Comunicado do Comité Central do PCP

13 e 14 de Abril de 2002

 

1. O Comité Central do PCP analisou o novo quadro político decorrente das eleições legislativas e da formação do Governo do PSD e do CDS-PP.

A constituição e estrutura do Governo conjugadas com a primeiras declarações dos novos governantes permitem já antever, com clareza, alguns dos traços fundamentais da política de direita e confirma as preocupações oportunamente manifestadas pelo PCP face aos resultados eleitorais e suas consequências para o povo português e para o país.

Apesar de ainda não ser conhecido o Programa do Governo, que estará em apreciação na Assembleia da República na próxima semana, é já visível a intenção de prosseguir com uma política orçamental fortemente restritiva direccionada particularmente contra os salários dos trabalhadores da Administração Pública (mas com a óbvia consequência de procurar condicionar os aumentos salariais no restante sector público e no sector privado) e para cortes em despesas sociais impondo novas perdas de poder de compra e pesados sacrifícios que atingirão as camadas mais desfavorecidas.

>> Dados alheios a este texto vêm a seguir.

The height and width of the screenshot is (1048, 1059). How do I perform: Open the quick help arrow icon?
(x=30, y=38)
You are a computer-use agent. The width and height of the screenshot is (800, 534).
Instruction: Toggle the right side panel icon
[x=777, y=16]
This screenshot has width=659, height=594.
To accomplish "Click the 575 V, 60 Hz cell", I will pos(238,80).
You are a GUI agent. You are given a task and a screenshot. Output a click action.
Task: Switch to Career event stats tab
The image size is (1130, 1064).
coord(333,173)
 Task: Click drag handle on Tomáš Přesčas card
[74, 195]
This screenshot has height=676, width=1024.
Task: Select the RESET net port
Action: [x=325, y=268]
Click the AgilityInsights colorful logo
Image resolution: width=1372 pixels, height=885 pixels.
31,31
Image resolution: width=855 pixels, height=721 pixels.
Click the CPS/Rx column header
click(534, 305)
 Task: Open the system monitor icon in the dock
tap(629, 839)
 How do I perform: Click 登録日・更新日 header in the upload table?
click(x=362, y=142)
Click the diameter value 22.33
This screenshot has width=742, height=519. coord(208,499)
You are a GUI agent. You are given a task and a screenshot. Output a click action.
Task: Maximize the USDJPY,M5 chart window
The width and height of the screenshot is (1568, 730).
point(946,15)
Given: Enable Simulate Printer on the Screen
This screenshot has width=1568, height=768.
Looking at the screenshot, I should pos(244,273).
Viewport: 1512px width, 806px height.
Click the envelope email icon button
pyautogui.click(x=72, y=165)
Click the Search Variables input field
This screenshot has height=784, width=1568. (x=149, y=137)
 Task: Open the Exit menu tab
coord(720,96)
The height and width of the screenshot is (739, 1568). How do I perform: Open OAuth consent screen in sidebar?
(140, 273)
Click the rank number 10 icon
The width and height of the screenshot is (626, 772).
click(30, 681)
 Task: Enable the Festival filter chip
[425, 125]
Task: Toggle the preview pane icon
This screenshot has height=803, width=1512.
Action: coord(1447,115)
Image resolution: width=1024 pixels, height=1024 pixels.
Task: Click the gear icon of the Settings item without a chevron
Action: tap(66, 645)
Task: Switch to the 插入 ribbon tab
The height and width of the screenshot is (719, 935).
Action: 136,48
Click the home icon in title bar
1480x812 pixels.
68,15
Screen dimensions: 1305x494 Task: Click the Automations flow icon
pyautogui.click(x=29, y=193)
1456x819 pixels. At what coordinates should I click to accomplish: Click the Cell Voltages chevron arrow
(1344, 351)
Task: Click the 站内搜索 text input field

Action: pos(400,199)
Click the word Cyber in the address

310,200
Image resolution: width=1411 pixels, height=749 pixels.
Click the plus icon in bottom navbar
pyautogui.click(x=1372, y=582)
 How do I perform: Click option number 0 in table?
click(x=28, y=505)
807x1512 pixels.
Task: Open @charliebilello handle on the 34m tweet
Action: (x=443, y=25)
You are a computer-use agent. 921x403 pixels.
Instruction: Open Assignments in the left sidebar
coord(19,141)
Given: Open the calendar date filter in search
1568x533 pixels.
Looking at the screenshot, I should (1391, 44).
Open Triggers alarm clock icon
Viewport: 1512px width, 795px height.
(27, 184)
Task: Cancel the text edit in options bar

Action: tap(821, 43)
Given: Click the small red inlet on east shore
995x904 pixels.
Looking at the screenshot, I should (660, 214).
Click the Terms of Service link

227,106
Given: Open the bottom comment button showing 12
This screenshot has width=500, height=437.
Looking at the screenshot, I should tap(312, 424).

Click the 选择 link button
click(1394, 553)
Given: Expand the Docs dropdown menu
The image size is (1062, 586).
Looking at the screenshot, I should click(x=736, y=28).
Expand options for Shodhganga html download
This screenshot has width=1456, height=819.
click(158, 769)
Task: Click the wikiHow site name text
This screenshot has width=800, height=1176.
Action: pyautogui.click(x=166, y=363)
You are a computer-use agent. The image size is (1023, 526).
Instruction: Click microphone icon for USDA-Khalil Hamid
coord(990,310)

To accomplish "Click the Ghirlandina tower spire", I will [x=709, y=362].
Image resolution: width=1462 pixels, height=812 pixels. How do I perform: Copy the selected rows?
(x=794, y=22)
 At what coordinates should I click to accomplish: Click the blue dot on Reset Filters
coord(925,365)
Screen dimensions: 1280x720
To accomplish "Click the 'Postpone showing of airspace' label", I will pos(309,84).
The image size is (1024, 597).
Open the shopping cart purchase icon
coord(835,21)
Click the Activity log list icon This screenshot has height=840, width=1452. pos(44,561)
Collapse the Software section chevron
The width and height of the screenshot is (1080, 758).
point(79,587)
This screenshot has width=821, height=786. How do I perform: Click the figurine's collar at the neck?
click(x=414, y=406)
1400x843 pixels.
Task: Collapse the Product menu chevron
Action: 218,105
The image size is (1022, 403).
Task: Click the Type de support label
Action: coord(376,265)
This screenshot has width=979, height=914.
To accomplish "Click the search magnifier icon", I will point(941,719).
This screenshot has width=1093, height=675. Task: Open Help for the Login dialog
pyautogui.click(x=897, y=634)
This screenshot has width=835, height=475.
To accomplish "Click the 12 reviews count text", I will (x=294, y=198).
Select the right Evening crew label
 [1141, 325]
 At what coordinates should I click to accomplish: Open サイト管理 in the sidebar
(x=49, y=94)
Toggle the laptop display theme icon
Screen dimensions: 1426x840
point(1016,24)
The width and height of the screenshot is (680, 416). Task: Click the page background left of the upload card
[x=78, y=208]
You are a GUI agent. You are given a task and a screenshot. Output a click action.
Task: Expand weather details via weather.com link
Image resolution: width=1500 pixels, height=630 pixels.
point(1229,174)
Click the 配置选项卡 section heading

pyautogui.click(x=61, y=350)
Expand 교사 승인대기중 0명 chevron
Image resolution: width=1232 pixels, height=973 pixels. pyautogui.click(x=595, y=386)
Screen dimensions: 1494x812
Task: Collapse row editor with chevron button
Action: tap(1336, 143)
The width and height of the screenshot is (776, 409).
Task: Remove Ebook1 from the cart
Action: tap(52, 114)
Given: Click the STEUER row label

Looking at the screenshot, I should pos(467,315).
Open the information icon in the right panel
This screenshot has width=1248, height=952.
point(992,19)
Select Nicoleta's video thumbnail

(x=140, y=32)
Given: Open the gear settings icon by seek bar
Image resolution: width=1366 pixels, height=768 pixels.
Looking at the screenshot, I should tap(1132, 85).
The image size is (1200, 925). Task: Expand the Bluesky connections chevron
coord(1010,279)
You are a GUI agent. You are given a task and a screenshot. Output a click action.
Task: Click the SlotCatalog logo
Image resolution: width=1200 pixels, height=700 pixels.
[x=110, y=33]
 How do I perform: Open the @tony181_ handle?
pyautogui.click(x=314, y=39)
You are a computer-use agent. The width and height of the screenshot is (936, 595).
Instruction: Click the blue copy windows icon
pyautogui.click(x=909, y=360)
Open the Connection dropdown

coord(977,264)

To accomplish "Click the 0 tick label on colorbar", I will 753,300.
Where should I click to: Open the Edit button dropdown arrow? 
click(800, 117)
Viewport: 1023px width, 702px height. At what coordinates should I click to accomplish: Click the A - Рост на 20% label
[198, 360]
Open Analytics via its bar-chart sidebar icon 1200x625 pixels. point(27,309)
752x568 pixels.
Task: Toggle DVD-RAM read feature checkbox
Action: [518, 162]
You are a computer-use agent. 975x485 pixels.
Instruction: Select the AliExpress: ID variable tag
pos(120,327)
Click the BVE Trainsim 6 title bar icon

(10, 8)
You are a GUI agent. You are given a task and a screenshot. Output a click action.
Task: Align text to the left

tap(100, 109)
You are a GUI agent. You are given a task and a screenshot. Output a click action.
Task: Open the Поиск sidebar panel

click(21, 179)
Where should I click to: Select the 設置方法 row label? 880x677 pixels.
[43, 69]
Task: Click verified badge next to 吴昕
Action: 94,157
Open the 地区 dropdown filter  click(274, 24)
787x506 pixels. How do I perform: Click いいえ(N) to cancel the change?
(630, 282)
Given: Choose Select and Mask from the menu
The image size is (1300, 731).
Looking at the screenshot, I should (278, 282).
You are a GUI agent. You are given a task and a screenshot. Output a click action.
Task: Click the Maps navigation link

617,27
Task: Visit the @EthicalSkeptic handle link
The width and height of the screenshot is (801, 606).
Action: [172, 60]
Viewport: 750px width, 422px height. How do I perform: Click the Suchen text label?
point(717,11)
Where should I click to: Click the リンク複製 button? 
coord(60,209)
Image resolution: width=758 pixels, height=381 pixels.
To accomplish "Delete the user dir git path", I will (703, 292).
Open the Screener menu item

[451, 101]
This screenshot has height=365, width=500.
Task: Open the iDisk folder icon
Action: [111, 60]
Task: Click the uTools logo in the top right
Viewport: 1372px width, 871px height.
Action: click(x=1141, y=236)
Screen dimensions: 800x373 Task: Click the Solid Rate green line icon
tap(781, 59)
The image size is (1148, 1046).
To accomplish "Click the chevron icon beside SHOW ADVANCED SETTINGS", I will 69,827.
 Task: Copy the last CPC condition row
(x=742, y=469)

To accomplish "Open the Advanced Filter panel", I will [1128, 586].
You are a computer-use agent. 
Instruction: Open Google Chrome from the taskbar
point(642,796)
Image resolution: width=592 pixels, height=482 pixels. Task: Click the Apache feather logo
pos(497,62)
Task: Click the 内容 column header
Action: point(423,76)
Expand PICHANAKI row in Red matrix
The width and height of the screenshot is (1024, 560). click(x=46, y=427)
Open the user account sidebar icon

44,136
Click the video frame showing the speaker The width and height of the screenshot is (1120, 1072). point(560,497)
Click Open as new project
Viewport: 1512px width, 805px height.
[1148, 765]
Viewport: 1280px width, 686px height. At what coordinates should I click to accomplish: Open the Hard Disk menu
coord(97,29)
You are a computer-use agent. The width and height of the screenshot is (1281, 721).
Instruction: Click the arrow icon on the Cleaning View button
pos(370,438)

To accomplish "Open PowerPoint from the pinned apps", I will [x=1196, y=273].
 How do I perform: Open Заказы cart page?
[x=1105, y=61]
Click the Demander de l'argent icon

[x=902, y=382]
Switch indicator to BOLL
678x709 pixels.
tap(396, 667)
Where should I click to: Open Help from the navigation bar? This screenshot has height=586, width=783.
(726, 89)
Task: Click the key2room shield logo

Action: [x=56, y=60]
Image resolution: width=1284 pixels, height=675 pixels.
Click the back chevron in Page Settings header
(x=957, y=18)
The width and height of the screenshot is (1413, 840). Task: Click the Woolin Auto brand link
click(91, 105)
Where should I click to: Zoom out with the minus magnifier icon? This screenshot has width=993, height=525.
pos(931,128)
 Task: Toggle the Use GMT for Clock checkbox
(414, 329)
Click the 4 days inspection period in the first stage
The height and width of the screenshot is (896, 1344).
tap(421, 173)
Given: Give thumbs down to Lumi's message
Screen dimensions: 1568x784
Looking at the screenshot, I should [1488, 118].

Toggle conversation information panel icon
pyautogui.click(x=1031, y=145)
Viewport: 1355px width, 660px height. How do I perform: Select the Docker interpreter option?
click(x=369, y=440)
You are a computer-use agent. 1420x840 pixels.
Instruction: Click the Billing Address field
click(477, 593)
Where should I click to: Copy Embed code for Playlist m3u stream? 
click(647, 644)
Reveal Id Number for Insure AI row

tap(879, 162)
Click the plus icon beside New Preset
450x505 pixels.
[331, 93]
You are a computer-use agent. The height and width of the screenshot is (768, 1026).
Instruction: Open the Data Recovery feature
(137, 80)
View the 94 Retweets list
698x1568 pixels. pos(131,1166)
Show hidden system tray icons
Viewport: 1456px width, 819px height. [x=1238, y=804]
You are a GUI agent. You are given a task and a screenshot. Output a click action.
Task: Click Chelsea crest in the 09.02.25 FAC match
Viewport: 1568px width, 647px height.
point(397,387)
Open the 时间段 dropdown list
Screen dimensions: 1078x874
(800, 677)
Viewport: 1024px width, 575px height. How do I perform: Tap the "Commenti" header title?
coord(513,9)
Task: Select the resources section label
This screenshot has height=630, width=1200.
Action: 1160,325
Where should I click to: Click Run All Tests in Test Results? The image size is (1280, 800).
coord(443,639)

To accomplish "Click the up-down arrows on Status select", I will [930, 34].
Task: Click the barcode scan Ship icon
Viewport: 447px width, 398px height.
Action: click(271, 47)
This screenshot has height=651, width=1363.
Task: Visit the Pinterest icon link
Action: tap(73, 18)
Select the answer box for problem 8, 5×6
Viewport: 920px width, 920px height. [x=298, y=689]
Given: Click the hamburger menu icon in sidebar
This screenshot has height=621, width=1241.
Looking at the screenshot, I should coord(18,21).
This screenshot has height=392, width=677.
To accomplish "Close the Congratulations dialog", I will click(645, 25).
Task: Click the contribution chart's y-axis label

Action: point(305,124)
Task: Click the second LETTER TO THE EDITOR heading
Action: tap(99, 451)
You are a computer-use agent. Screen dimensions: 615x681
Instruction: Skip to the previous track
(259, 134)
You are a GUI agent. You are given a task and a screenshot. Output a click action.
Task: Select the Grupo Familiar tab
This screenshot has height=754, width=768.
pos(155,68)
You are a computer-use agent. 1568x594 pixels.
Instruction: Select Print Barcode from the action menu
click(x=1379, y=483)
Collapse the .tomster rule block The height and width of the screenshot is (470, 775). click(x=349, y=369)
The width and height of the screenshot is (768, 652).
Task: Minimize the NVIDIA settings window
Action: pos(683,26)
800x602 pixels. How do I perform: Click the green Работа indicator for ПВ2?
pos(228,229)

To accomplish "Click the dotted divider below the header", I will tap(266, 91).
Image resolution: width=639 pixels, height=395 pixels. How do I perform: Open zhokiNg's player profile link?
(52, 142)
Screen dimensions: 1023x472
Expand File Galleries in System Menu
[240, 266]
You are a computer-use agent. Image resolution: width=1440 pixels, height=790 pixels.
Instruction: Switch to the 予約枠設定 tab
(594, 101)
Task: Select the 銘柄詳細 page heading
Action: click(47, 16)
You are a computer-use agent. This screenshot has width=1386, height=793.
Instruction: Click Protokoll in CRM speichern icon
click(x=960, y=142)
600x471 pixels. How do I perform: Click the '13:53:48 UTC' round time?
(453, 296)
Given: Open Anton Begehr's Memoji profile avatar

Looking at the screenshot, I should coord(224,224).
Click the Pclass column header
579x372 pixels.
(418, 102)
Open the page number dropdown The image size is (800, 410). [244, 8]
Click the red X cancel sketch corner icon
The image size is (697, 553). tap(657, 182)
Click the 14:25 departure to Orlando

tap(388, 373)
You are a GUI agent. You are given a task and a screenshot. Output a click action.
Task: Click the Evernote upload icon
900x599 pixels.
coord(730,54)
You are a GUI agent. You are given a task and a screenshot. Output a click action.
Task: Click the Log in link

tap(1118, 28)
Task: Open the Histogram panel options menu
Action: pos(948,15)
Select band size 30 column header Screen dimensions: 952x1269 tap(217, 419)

Simultaneamente, surge com mais visibilidade a intenção de acelerar e agravar as privatizações tanto no sector público como nos serviços públicos e funções sociais do Estado particularmente nas áreas da Saúde, da Segurança Social, do Ambiente e Saneamento, dos Transportes.

A dramatização feita por Durão Barroso na tomada de posse do Governo em torno da "crise financeira e orçamental", tornada "a questão central da governação", visa objectivos bem claros: fazer passar a ideia da necessária segmentação da legislatura em dois períodos. O primeiro até 2004, em que se trataria de equilibrar as contas públicas; o segundo até 2006, ano de novas eleições, para concretizar "o projecto de desenvolvimento e progresso", ficando assim encontradas as razões para não cumprimento no imediato, das promessas que engrossaram a demagogia eleitoral do PSD e CDS/PP atirando-as para as calendas, para quando já ninguém se lembrar. Simultaneamente, a dimensão dramatizada da "crise" destina-se a criar um ambiente psicológico e uma opinião pública que preparem e facilitem a aceitação passiva por parte dos trabalhadores e camadas de baixos recursos de medidas impopulares e pesados sacrifícios que também não deixariam de atingir sectores das camadas intermédias, e designadamente os micro, pequenos e médios empresários. Medidas que, no contexto dos desequilíbrios económicos que o País atravessa, sejam a contrapartida à manutenção e, se possível, à expansão dos lucros e rendimentos dos grandes grupos económicos e financeiros.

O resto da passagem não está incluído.